**Given passage:**
· · · · · · ·
M.S. Thesis Presentation by Meredith L. Scarcella
Tuesday, November 20, 2001

(Dr. Chris Wang, advisor)

"Verification of TLD/MCNP Depth Dose Distribution of a 103 Pd IVBT Source Using Radiochromic Film"

Abstract

A dosimetry system is being developed to determine the depth-dose distribution of a palladium-103 (103 Pd) intravascular brachytherapy (IVBT) source, which is used to treat restenosis after percutaneous transluminal coronary angioplasty (PTCA) and restenosis in pereferial arteries.  The system determines the depth-dose distribution via three steps: (1) exposing a set of GafChromic films (MD-55-2), sandwiched in a Solid Water phantom and at various distances (2, 5, 10, 15, and 20 mm) from the center line, (2) reading the optical densities (OD) of the exposed films, and (3) converting ODs to absorbed doses (D).  The major part of the project is to establish the correlation of OD vs. Dwater so that step (3) above can be implemented accurately.

 The absorbed doses at various distances from source to centerline were determined both by experiments and by calculations.  The experimental setup includes exposing a large number of thermoluminescent dosimeters (TLD-100 microcubes) embedded at various distances from the source centerline in a Water Solid phantom.  The size of a TLD-100 microcube is 1mm x 1mm x 1mm.  The response of the TLDs for low energy photons from a 103 Pd was previously calibrated with ion chambers.  The calculations of absorbed doses in the phantom were performed using MCNP code.  An excellent agreement (within 5%) has been achieved between the TLD results and the MCNP results.  This agreement allows us to trust the absorbed dose of GafChromic film (Dfilm ) and of water (Dwater) calculated by MCNP.  The MCNP-calculated depth-dose distribution is then used to establish the correlation of OD vs. Dwater for the GafChromic films.

 Because there are several experimental and computational steps involved in this dosimetry system, the error propagation can be significant.  We estimate the uncertainty of the absorbed dose determined by this system to be less than 18%.  The major contributor to the uncertainty is the uniformity of the source.
· · · · · · ·
**Dataset:**
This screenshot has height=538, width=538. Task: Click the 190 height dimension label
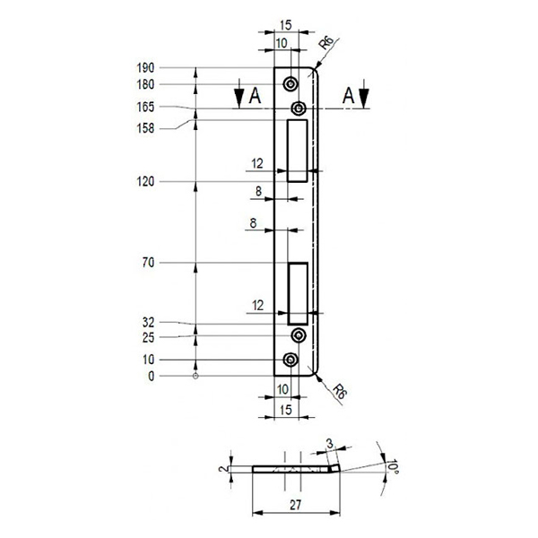point(145,67)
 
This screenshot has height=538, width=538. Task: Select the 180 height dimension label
point(145,84)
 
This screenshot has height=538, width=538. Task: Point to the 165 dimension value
point(145,108)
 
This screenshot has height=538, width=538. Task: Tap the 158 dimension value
point(145,128)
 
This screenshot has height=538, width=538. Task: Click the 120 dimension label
point(145,181)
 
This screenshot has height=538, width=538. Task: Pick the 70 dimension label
point(148,263)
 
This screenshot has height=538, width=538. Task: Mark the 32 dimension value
point(148,321)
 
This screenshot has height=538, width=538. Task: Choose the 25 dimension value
point(148,338)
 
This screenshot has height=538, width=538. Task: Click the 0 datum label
point(152,376)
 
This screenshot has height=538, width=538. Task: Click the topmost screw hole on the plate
point(291,84)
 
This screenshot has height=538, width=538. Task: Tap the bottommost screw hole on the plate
point(291,360)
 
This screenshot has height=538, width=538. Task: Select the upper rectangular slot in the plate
point(297,152)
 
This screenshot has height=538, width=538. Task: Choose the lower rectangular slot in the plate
point(297,293)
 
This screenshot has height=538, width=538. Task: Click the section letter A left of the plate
point(255,96)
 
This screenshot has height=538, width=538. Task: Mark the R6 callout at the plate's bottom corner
point(338,392)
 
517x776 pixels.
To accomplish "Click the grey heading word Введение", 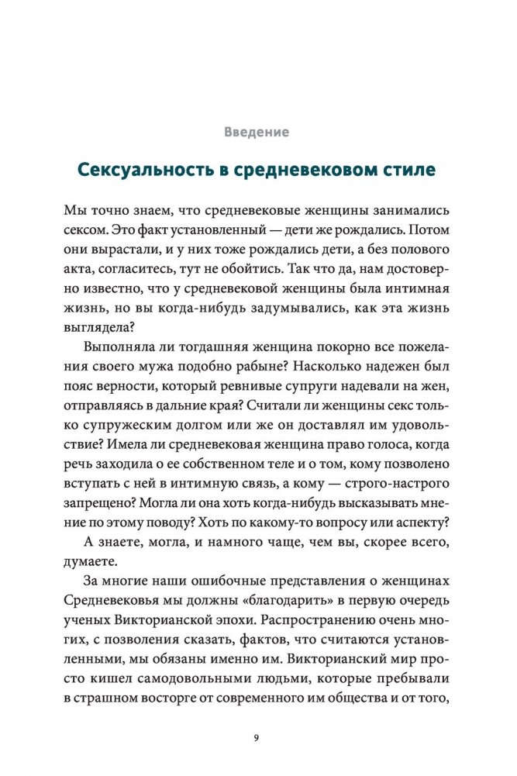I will coord(257,132).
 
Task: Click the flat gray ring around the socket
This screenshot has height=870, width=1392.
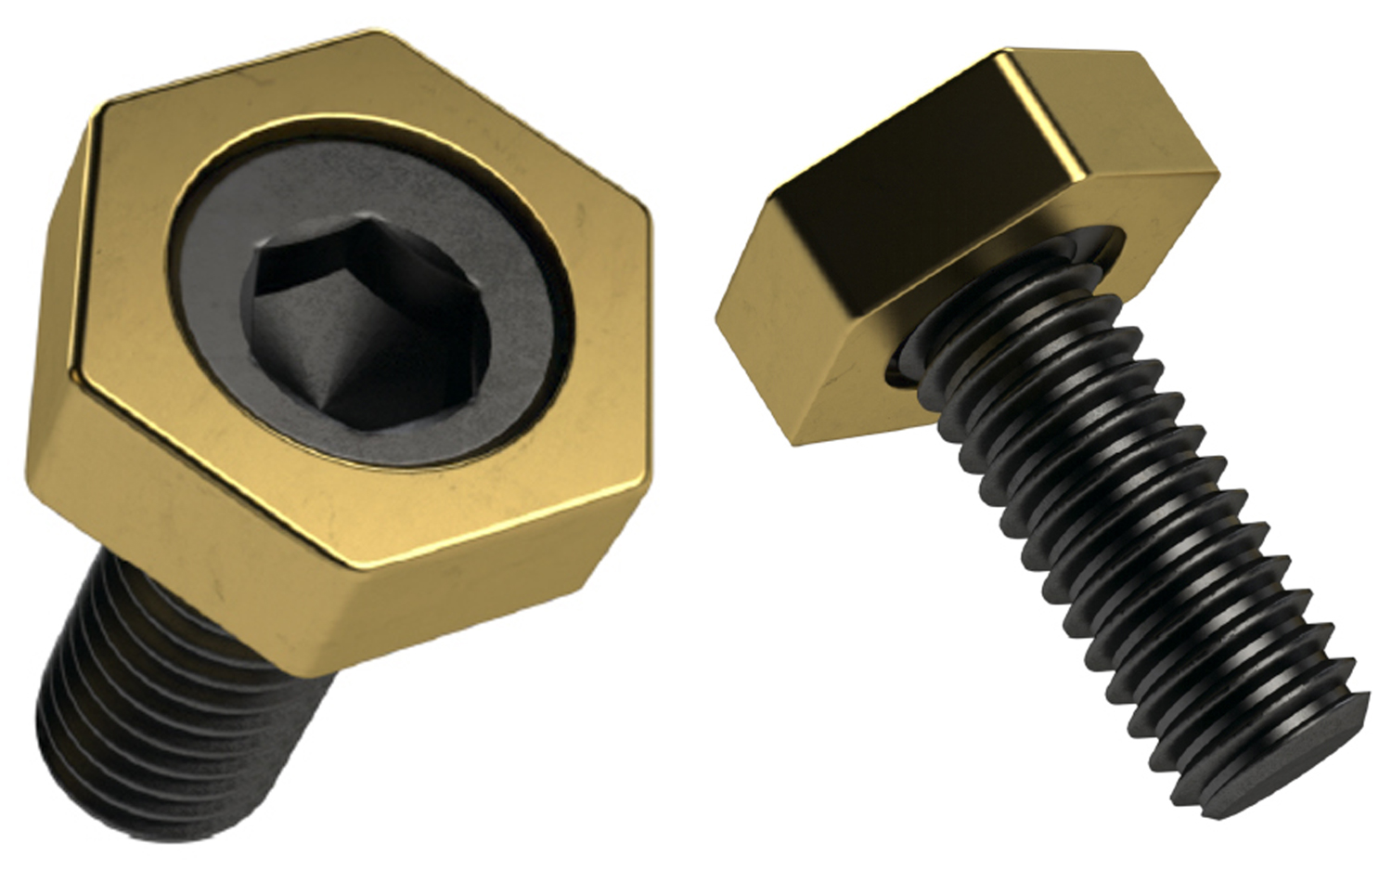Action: (501, 306)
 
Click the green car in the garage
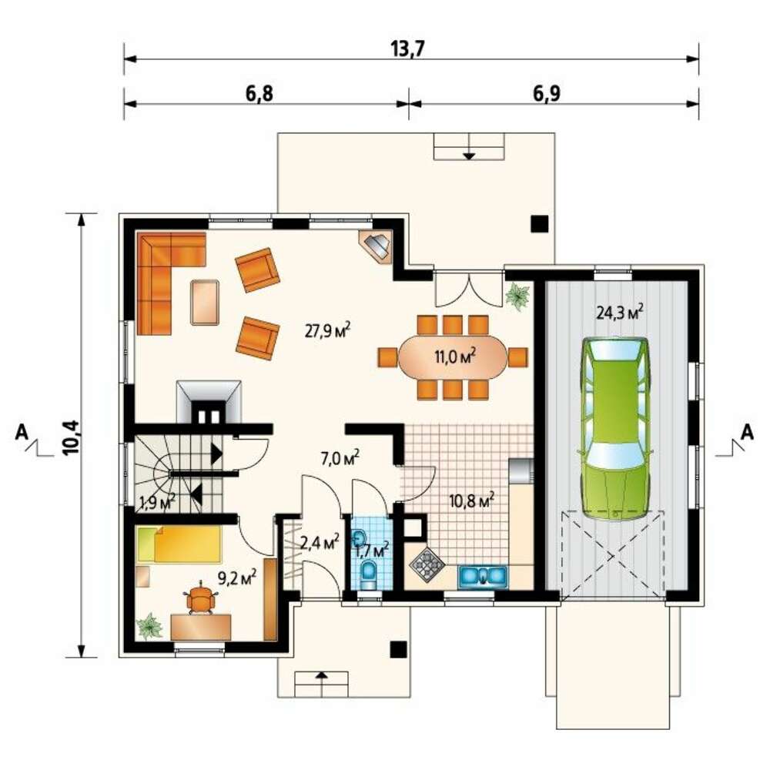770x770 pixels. [614, 428]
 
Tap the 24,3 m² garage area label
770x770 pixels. [619, 313]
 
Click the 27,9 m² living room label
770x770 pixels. [327, 330]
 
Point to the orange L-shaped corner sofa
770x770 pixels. [162, 275]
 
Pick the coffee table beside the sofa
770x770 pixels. [205, 302]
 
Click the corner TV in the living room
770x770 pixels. [377, 245]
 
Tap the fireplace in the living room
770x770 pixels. [209, 402]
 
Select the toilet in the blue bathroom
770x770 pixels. [368, 575]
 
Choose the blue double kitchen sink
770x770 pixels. [483, 576]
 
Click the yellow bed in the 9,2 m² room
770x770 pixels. [179, 544]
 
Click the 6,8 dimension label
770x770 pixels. [259, 93]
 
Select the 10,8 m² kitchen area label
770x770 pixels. [471, 501]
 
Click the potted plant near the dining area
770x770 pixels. [518, 296]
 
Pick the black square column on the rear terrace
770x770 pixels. [539, 224]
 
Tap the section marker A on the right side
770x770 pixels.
· · · · · · ·
**Apply what you read:**
- 1) In the thesis abstract above, what is named as the major contributor to the uncertainty of the absorbed dose?
- 2) Please set down, word for word, the part of the thesis abstract between "A dosimetry system" and "be implemented accurately.", inclusive.

**Per-task outputs:**
- 1) The uniformity of the source.

- 2)
A dosimetry system is being developed to determine the depth-dose distribution of a palladium-103 (103 Pd) intravascular brachytherapy (IVBT) source, which is used to treat restenosis after percutaneous transluminal coronary angioplasty (PTCA) and restenosis in pereferial arteries.  The system determines the depth-dose distribution via three steps: (1) exposing a set of GafChromic films (MD-55-2), sandwiched in a Solid Water phantom and at various distances (2, 5, 10, 15, and 20 mm) from the center line, (2) reading the optical densities (OD) of the exposed films, and (3) converting ODs to absorbed doses (D).  The major part of the project is to establish the correlation of OD vs. Dwater so that step (3) above can be implemented accurately.